## Instructions for the task:
Reproduce every one of the entries below word for word.

--- Begin Material for the task ---

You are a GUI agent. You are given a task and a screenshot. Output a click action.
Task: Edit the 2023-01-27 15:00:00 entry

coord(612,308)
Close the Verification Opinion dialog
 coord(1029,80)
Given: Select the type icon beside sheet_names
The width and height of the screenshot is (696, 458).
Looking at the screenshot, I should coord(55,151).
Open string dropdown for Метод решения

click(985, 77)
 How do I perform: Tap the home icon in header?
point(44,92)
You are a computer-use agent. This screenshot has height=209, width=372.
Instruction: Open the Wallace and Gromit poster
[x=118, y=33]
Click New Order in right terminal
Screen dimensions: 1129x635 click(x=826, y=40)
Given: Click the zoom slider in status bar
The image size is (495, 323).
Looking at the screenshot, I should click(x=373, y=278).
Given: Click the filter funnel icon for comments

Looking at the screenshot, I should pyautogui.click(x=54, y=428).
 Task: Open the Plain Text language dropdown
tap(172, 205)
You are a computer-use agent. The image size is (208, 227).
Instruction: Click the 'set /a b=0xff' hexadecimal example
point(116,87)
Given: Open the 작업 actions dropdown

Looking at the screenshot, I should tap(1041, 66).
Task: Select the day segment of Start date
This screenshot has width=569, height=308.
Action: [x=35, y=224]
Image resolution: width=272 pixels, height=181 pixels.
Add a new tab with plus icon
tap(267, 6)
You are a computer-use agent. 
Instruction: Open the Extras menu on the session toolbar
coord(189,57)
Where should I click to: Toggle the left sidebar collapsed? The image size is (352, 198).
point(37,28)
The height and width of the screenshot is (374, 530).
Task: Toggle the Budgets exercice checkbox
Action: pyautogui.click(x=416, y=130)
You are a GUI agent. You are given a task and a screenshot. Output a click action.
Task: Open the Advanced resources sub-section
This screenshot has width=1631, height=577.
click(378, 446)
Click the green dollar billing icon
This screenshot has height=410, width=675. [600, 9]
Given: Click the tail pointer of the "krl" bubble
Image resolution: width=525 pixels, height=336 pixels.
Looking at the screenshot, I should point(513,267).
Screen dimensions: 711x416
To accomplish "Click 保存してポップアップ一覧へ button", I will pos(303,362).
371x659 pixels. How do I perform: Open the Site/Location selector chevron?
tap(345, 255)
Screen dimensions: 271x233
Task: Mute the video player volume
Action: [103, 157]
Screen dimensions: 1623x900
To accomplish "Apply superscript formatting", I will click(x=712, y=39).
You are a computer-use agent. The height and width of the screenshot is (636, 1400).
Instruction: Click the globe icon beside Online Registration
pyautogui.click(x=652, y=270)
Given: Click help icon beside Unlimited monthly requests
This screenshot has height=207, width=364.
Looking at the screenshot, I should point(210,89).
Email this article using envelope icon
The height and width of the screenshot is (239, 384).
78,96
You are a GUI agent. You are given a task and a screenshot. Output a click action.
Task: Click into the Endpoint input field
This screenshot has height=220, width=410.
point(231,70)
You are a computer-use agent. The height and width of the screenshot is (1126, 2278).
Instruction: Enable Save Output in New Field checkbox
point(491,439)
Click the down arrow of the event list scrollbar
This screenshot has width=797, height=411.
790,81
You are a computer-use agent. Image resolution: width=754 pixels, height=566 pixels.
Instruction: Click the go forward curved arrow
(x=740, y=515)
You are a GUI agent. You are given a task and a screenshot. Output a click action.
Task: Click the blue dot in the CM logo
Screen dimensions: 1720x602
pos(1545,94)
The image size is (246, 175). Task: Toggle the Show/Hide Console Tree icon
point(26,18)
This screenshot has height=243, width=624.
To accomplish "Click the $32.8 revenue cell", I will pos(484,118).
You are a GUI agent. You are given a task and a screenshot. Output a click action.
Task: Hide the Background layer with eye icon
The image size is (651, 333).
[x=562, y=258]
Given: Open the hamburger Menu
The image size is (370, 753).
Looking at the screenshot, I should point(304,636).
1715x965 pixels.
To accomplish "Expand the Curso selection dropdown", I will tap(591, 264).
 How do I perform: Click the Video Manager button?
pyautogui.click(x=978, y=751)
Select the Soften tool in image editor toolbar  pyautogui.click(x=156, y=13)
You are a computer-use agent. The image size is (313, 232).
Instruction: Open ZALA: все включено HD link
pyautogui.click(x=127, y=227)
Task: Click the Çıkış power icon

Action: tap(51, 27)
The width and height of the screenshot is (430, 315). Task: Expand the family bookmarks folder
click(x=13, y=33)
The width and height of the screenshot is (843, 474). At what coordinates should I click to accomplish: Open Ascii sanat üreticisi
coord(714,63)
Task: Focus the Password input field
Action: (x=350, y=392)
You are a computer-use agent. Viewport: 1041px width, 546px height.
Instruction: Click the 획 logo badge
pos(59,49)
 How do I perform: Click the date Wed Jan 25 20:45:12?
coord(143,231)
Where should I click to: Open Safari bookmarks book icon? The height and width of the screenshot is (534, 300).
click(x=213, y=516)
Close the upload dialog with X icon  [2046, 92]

--- End Material for the task ---

## Reply:
You are a GUI agent. You are given a task and a screenshot. Output a click action.
Task: Edit the 2023-01-27 15:00:00 entry

coord(612,308)
Close the Verification Opinion dialog
 coord(1029,80)
Given: Select the type icon beside sheet_names
The width and height of the screenshot is (696, 458).
Looking at the screenshot, I should coord(55,151).
Open string dropdown for Метод решения

click(985, 77)
 How do I perform: Tap the home icon in header?
point(44,92)
You are a computer-use agent. This screenshot has height=209, width=372.
Instruction: Open the Wallace and Gromit poster
[x=118, y=33]
Click New Order in right terminal
Screen dimensions: 1129x635 click(x=826, y=40)
Given: Click the zoom slider in status bar
The image size is (495, 323).
Looking at the screenshot, I should click(x=373, y=278).
Given: Click the filter funnel icon for comments

Looking at the screenshot, I should pyautogui.click(x=54, y=428).
 Task: Open the Plain Text language dropdown
tap(172, 205)
You are a computer-use agent. The image size is (208, 227).
Instruction: Click the 'set /a b=0xff' hexadecimal example
point(116,87)
Given: Open the 작업 actions dropdown

Looking at the screenshot, I should tap(1041, 66).
Task: Select the day segment of Start date
This screenshot has width=569, height=308.
Action: [x=35, y=224]
Image resolution: width=272 pixels, height=181 pixels.
Add a new tab with plus icon
tap(267, 6)
You are a computer-use agent. 
Instruction: Open the Extras menu on the session toolbar
coord(189,57)
Where should I click to: Toggle the left sidebar collapsed? The image size is (352, 198).
point(37,28)
The height and width of the screenshot is (374, 530).
Task: Toggle the Budgets exercice checkbox
Action: pyautogui.click(x=416, y=130)
You are a GUI agent. You are given a task and a screenshot. Output a click action.
Task: Open the Advanced resources sub-section
This screenshot has width=1631, height=577.
click(378, 446)
Click the green dollar billing icon
This screenshot has height=410, width=675. [600, 9]
Given: Click the tail pointer of the "krl" bubble
Image resolution: width=525 pixels, height=336 pixels.
Looking at the screenshot, I should point(513,267).
Screen dimensions: 711x416
To accomplish "Click 保存してポップアップ一覧へ button", I will pos(303,362).
371x659 pixels. How do I perform: Open the Site/Location selector chevron?
tap(345, 255)
Screen dimensions: 271x233
Task: Mute the video player volume
Action: [103, 157]
Screen dimensions: 1623x900
To accomplish "Apply superscript formatting", I will click(x=712, y=39).
You are a computer-use agent. The height and width of the screenshot is (636, 1400).
Instruction: Click the globe icon beside Online Registration
pyautogui.click(x=652, y=270)
Given: Click help icon beside Unlimited monthly requests
This screenshot has height=207, width=364.
Looking at the screenshot, I should point(210,89).
Email this article using envelope icon
The height and width of the screenshot is (239, 384).
78,96
You are a GUI agent. You are given a task and a screenshot. Output a click action.
Task: Click into the Endpoint input field
This screenshot has height=220, width=410.
point(231,70)
You are a computer-use agent. The height and width of the screenshot is (1126, 2278).
Instruction: Enable Save Output in New Field checkbox
point(491,439)
Click the down arrow of the event list scrollbar
This screenshot has width=797, height=411.
790,81
You are a computer-use agent. Image resolution: width=754 pixels, height=566 pixels.
Instruction: Click the go forward curved arrow
(x=740, y=515)
You are a GUI agent. You are given a task and a screenshot. Output a click action.
Task: Click the blue dot in the CM logo
Screen dimensions: 1720x602
pos(1545,94)
The image size is (246, 175). Task: Toggle the Show/Hide Console Tree icon
point(26,18)
This screenshot has height=243, width=624.
To accomplish "Click the $32.8 revenue cell", I will pos(484,118).
You are a GUI agent. You are given a task and a screenshot. Output a click action.
Task: Hide the Background layer with eye icon
The image size is (651, 333).
[x=562, y=258]
Given: Open the hamburger Menu
The image size is (370, 753).
Looking at the screenshot, I should point(304,636).
1715x965 pixels.
To accomplish "Expand the Curso selection dropdown", I will tap(591, 264).
 How do I perform: Click the Video Manager button?
pyautogui.click(x=978, y=751)
Select the Soften tool in image editor toolbar  pyautogui.click(x=156, y=13)
You are a computer-use agent. The image size is (313, 232).
Instruction: Open ZALA: все включено HD link
pyautogui.click(x=127, y=227)
Task: Click the Çıkış power icon

Action: tap(51, 27)
The width and height of the screenshot is (430, 315). Task: Expand the family bookmarks folder
click(x=13, y=33)
The width and height of the screenshot is (843, 474). At what coordinates should I click to accomplish: Open Ascii sanat üreticisi
coord(714,63)
Task: Focus the Password input field
Action: (x=350, y=392)
You are a computer-use agent. Viewport: 1041px width, 546px height.
Instruction: Click the 획 logo badge
pos(59,49)
 How do I perform: Click the date Wed Jan 25 20:45:12?
coord(143,231)
Where should I click to: Open Safari bookmarks book icon? The height and width of the screenshot is (534, 300).
click(x=213, y=516)
Close the upload dialog with X icon  [2046, 92]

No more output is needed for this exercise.